Meanwhile, ARM does care about alignment, and its now the most popular architecture for anything that's "not a PC".

My first experience with this was writing some smartphone code that died with a SIGBUS when trying to make a function call, where the reason was totally non-obvious from simply looking at the code.



If you are accessing RAM, modern ARM chips don't care about alignment.

A couple decades ago, sure, ARM was different. Had it stayed that way, ARM would not be so popular today.


You think a chip will be a financial success based on whether it supports unaligned reads?

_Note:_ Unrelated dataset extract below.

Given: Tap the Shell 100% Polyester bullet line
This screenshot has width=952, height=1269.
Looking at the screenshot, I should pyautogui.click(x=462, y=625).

Almost zero software out there actually needs unaligned reads.


Yes.

Most of the troubles related to -fstrict-aliasing involve unaligned reads. All sorts of file formats, TIFF for example, are most easily handled with unaligned reads.


Most of the troubles related to -fstrict-aliasing involve -fstrict-aliasing.


If the processor supports unaligned reads, sure, you could say that, though it still technically violates the C standard. Otherwise, no.

A typical issue would have code like this:

foo = * (bar * )baz; // baz is a char pointer into a binary blob, and bar is a type that needs alignment

If the data were all properly aligned, then most likely there would be no desire to write such code. The correct types would be used.

Aside from gcc abusively optimizing, the above works fine on x86, PowerPC, and modern ARM. It does not work on older ARM.

That sort of code is everywhere.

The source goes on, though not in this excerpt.